◆ Task directions:
Return the lines below verbatim, omitting the pictures.

Entries for locating words and elements
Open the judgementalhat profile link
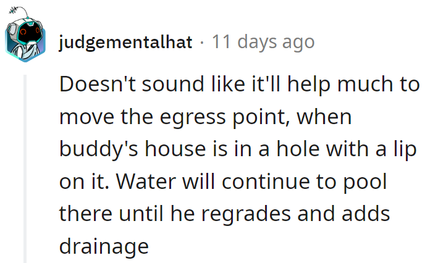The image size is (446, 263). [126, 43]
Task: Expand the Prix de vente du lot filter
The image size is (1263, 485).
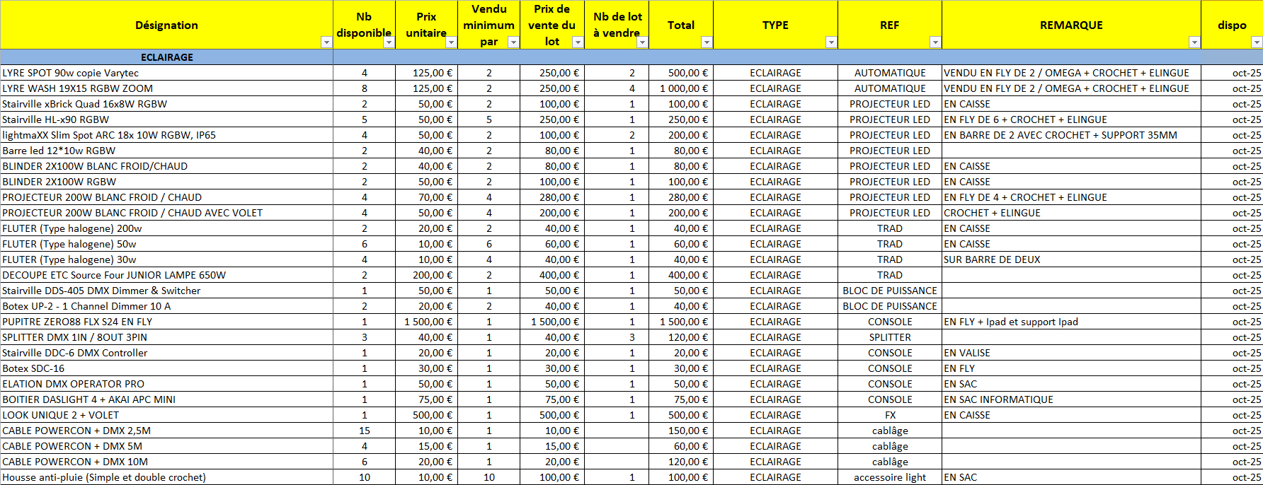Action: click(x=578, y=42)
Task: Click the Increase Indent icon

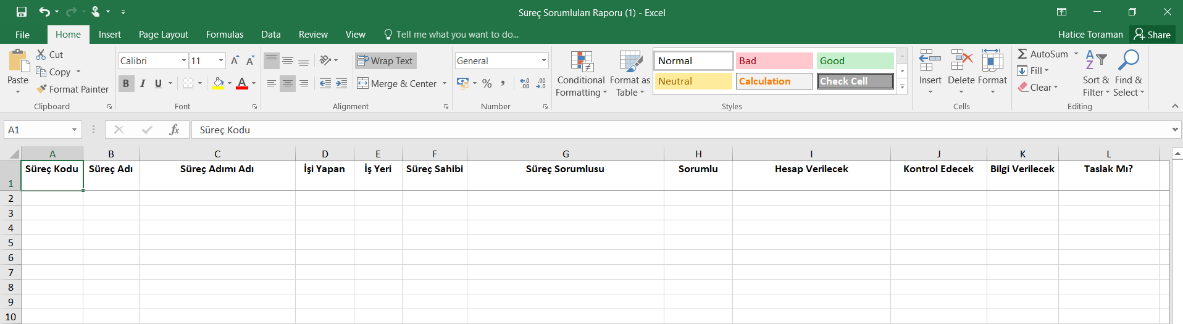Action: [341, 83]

◆ Reply to the exercise:
Open the judgementalhat profile link
The image size is (446, 263). [126, 43]
Task: Expand the Prix de vente du lot filter
The image size is (1263, 485).
Action: click(x=578, y=42)
Task: Click the Increase Indent icon

Action: [341, 83]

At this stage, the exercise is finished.